中垣内彩華

私の両親は二人とも芸能人でした。母は女優、父はアイドルで、共に一世を風靡した人気者だったそうです。しかし私が幼いうちに離婚し、私は母に引き取られました。離婚の原因は私を子役として芸能界デビューさせるか、二人の意見が分かれたためでした。裁判に負け親権を取られた父は私の頭を撫でながら「ごめんな」と謝ってきました。そうして私は、母の望むまま芸能界デビューしたのです。親子でのCMも多く頂きましたし、時には親子役でドラマに出演しました。本物の親子として話題を呼んだのを覚えています。

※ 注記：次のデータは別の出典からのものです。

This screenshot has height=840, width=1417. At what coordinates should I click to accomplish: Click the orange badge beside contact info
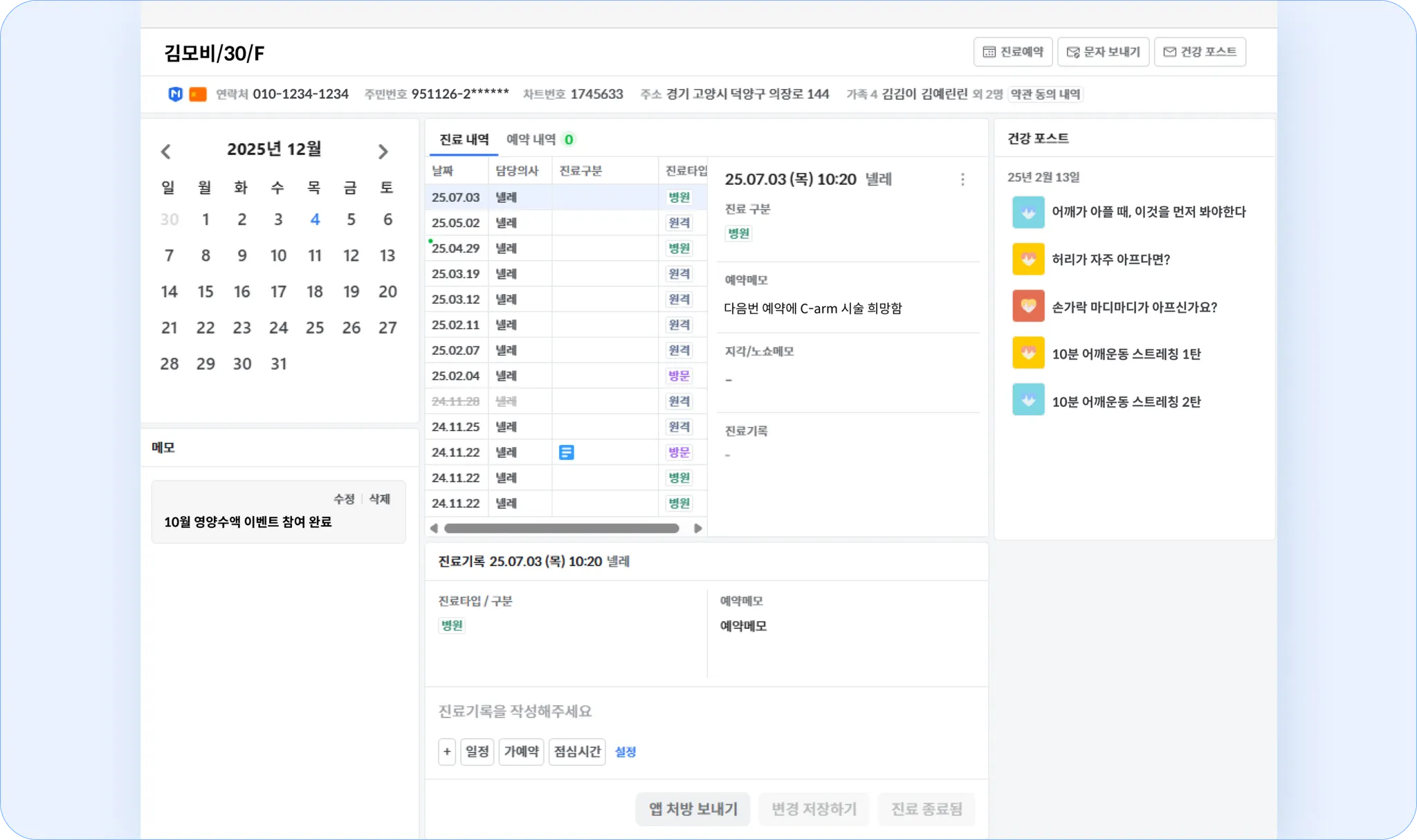(198, 94)
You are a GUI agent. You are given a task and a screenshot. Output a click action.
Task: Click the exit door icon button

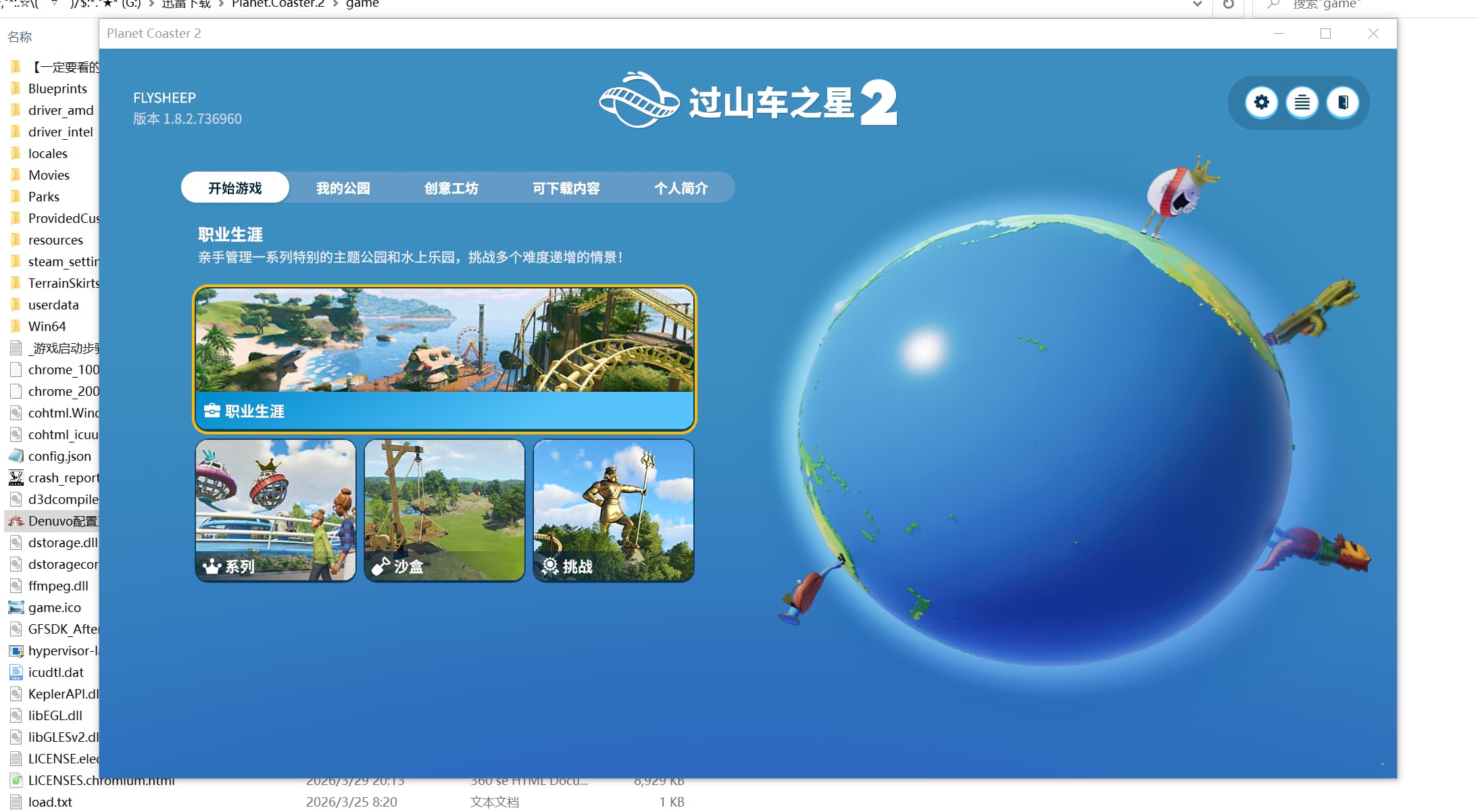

俗にいう二世タレントとして、小学校に上がる位までは順調にテレビに出して貰いました。しかし私の実力不足か、次第にテレビに出ることも無くなっていきました。露出が減ってくると、母は私に暴言を浴びせるようになりました。時には居ないかのように存在を無視されることもありました。父には「俺の所に来い」「あいつと一緒に居たらお前がおかしくなる」と何度も言われたのですが、それでも私は母の側に居たかったのです。「アンタなんて生まなきゃ良かった」と言われても、「目元があいつそっくりで気持ち悪いわ」なんて言われても。それが親子というものではないでしょうか。どうしたら母を喜ばせることが出来るのか。私の毎日の中心は母でした。

中学ではスポーツを頑張りました。テニス部に入り全国大会に出場すると、少し取り上げられまたテレビに出られるようになりました。バラエティー番組で大御所芸人とテニス対決なんかをしました。母はとても忌々しげに私を見て来ました。

高校は国内トップの公立進学校に進学しました。出来る限り母にお金をかけさせない様にと考えての選択でした。今度は才女として、クイズ番組などを中心にテレビに出られるようになりました。優勝して何百万の賞金を頂くこともありました。母は私を見なくなりました。

進学した国内トップの大学では、ミスコンでグランプリを取り、才色兼備の大学生として子役時代よりオファーを頂けるようになりました。バラエティー番組で両親のことを聞かれる機会が増え、父や母のことを話すようになりました。父や母もテレビに出る機会が増えました。母は私に優しくなりました。「こうすれば良いのか」と、ようやく分かりました。優秀な道具として、母がテレビに出るきっかけを与え続ければ良いのだと。母が私に望んでいたのは私がテレビに出ることでも私が優秀と取り上げられることでも無く、あくまでも道具として控え目に、賢く生きることだったのだと。

そして私は今、ここに居ます。”ここ”がどこなのかは、私にも分かりません。周りは真っ暗です。試しに声を出してみましたが、グワングワンと反響しました。頑丈な部屋に閉じ込められているようです。悪質なファンでしょうか。それとも身代金目的の誘拐犯でしょうか。直前の記憶が定かではありません。困りました。身動きできないこの状況で、母の為に出来ることは何でしょうか。とにかくまだ私は母の役に立てると思うのです。大学卒業後は本格的に芸能活動に従事することが決まっています。親子でのCMもまた取って来れるでしょう。ダブル主演のドラマだって今の勢いなら夢じゃありません。そういえば、私が最近共演した若手俳優のことを気にいっていました。一緒に食事の場でも設けたら母は私を褒めてくれるでしょうか。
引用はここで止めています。